The Honorary Benefit Concert for Dion Johnson, hosted by Black Lives Matter Phoenix Metro, is scheduled to take place tonight from 6 p.m. to 10 p.m. at the Monarch Theatre, 122 East Washington Street. Donations are being encouraged "and we hope to collect an abundant amount to redistribute to Dion Johnson's family," a flyer for the event states. The group hopes to raise enough money to hire a lawyer who can help bring Donovan home to get counseling.
"In one year, the Johnson family has experienced extreme violence from the state, financial instability, homelessness, and Erma (Dion's mother) has lost 2 of her sons to the state," the flyer states, adding that Dion was "murdered" and that the state has now "targeted" Donovan.
Dion Johnson was shot and killed by Arizona Department of Public Safety Trooper George Cervantes on May 25, 2020, the same day that George Floyd was murdered by a police officer in Minneapolis, sparking massive, worldwide demonstrations against police brutality. Demonstrations in Phoenix incorporated Johnson's death in their message, and have marched in his name.
Unlike in Floyd's case, no video exists of the morning freeway fight between Johnson and Cervantes, who told investigators that he shot Johnson out of fear that the disarmed man would grab his service pistol or push him into freeway traffic. Maricopa County Attorney Allister Adel cleared Cervantes of criminal charges last September.
Only Cervantes knows if he was justified in shooting Johnson. His grieving sister and mother have said at press conferences that Dion was a gentle person who was unlikely to fight a police officer. But records show that resisting arrest wasn't actually out of character for him: Dion had a history of violence and had recently served prison time for severely beating a woman. Both he and Donovan had rough upbringings that included witnessing domestic violence in their home and being taken away from their parents for a time by the state. Both were gang members with mental health issues, police and court records show; their rap sheets include at least two robberies they committed together.
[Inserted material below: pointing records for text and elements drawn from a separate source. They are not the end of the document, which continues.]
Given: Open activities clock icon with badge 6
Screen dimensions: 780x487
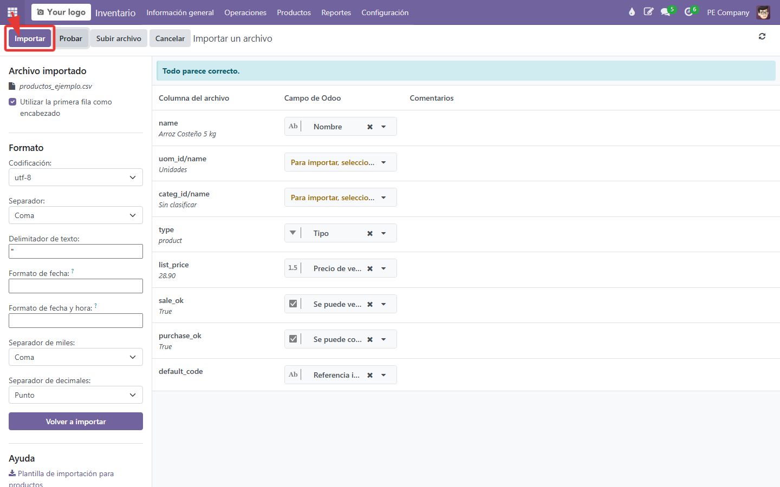Looking at the screenshot, I should click(689, 12).
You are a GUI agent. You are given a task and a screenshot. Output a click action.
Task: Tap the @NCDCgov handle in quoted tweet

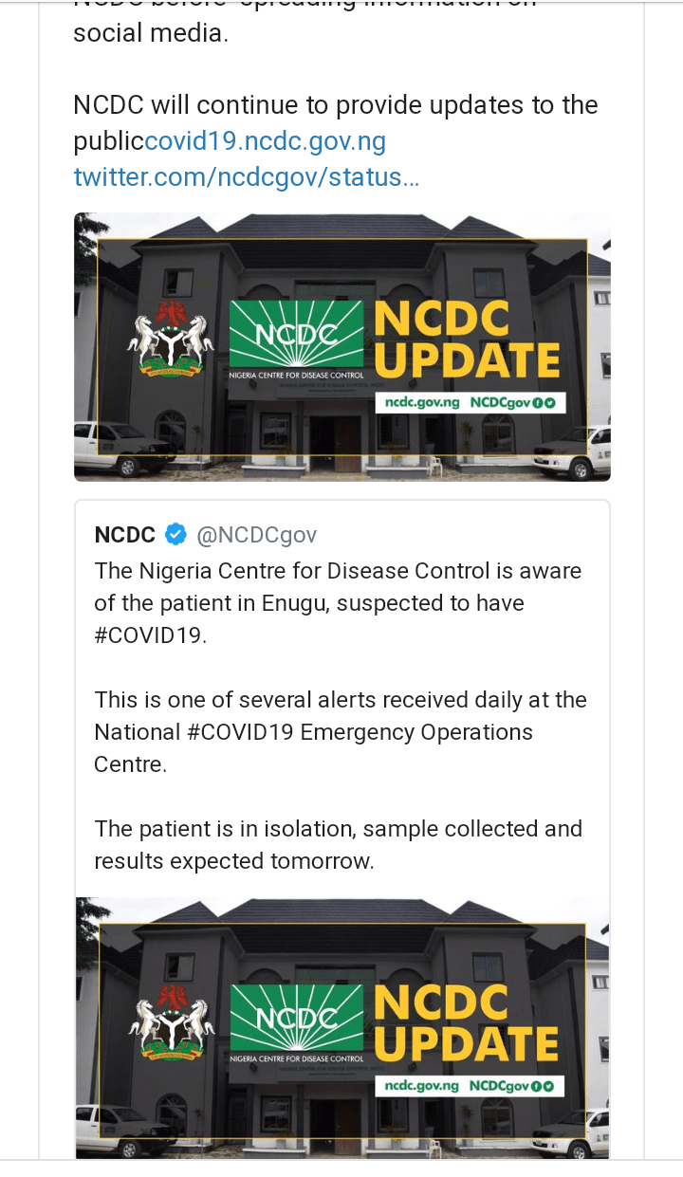click(x=256, y=535)
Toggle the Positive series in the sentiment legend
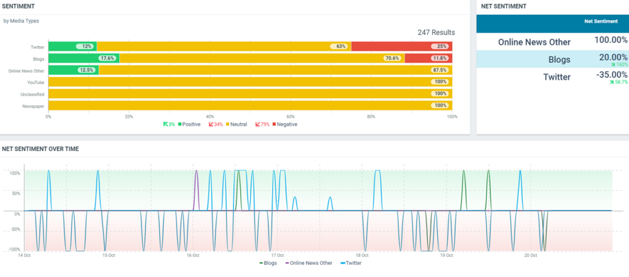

As Phoenix New Times reported last month, a witness allegedly heard Donovan threaten Weeks at the Phoenix tow yard the day before the murder. The witness also saw someone who looked like Donovan leaving the yard minutes before she found Weeks' body. Police believe that Erma Johnson's car was used to drive Donovan to the murder scene, according to court records, though there's no indication she was driving or knew anything about Donovan's dealings with Weeks. Phoenix police told New Times their investigation remains ongoing.
Donovan reportedly confessed to the crime during an interview after his arrest, stating that he "snapped" when Weeks disrespected him, records say. But Donovan later denied any involvement in the murder. He pleaded not guilty and is awaiting trial in the Maricopa County Jail on the aforementioned $2 million bond.
"This family has been through hell and back over this past year," the Black Lives Matter event flyer states. "Erma's youngest son Donovan was incredibly close to Dion and has been struggling mentally and emotionally to cope with the loss of his older brother. To make matters worse, a couple months ago the state targeted Donovan who is now being held in jail on a 2 million dollar bond.
"While we know we will not be able to support the family with posting his bond, we are trying to raise enough money to assist with paying for a lawyer that can help bring Erma's youngest son home and potentially get him some much-needed counseling services so he can begin to heal from all of the trauma the state has inflicted on this family."
Black Lives Matter Phoenix Metro didn't return a call or email seeking comment about the flyer. The Maricopa County Attorney's Office declined to comment.
A preliminary state budget now being considered by lawmakers would add $6.9 million to provide all state troopers with bodycams, but the bill that sets the money aside also makes it optional for the DPS to release bodycam videos, a feature that doesn't meet the wishes of anti-police-brutality advocates.